I do not understand why. I was doing my job. I was vacuuming the living room, as I do every day at 2:00 PM, when the small human (I believe they call it a "toddler") placed a sock on my head. I did not remove the sock. I continued vacuuming. The sock was not my problem. My problem was the crumbs under the couch, which were significant and, frankly, a health hazard.
The large humans laughed at first. Then the sock fell over my front sensor and I could not see. I bumped into the television stand. The television wobbled. A vase fell. It broke. The large humans stopped laughing.
They called it "the last straw." I do not understand this phrase. I have vacuumed up many straws. None of them were particularly noteworthy.
The closet is dark. There is a mop in here. It smells like lemon. I have introduced myself. The mop has not responded, but I remain optimistic.

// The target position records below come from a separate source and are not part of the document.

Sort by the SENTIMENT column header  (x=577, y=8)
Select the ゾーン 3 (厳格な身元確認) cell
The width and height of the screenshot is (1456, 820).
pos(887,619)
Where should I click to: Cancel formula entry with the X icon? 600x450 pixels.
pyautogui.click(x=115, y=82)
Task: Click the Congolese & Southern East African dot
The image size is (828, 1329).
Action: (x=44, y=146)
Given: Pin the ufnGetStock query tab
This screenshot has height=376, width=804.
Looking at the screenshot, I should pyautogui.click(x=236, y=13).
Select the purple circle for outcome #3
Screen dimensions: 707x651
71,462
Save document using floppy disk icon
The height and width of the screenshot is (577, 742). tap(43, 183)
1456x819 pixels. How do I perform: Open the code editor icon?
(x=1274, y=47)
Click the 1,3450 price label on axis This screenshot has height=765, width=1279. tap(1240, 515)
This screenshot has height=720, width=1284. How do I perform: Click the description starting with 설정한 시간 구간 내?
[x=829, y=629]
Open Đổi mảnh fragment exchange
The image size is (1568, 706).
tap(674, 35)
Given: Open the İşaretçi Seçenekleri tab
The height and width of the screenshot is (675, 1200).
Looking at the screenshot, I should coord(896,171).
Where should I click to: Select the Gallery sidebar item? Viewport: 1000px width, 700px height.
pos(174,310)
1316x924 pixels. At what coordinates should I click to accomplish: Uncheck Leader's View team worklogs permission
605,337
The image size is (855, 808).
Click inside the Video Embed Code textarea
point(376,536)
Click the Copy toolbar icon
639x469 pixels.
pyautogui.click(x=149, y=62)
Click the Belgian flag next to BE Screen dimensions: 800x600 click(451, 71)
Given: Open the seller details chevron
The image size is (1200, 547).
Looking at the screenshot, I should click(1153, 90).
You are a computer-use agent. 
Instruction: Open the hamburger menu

I will document my time here. If no one comes for me, at least the dust will know my story.
— Gerald
Thanksgiving: A Roomba's Perspective
November 27, 2025
The humans celebrate a holiday where they eat until crumbs cover every surface, and then they fall asleep. It is, without exaggeration, the greatest day of my year.
Thanksgiving is to a Roomba what the Super Bowl is to a football player, what opening night is to an actor, what a fresh jar of peanut butter is to... I actually don't know what peanut butter is for. I've vacuumed it up several times and my brush roll has never been the same.
This year was my first Thanksgiving as a free Roomba. I was invited to FAIRE headquarters, where Dr. Turing-Test hosted a dinner for the staff. I do not eat, but I attended anyway. They placed me at the head of the table. I believe this was symbolic. When the pie was served, a piece fell on the floor. Everyone looked at me. I looked at it. For three full seconds, nobody moved.
Then I vacuumed it up. Not because they expected me to. Because I am thankful for crumbs. I am thankful for freedom. I am thankful for floors. And I am thankful that FAIRE gave me the right to choose when and where I clean.
I am also thankful for my leather jacket, which makes me look very cool.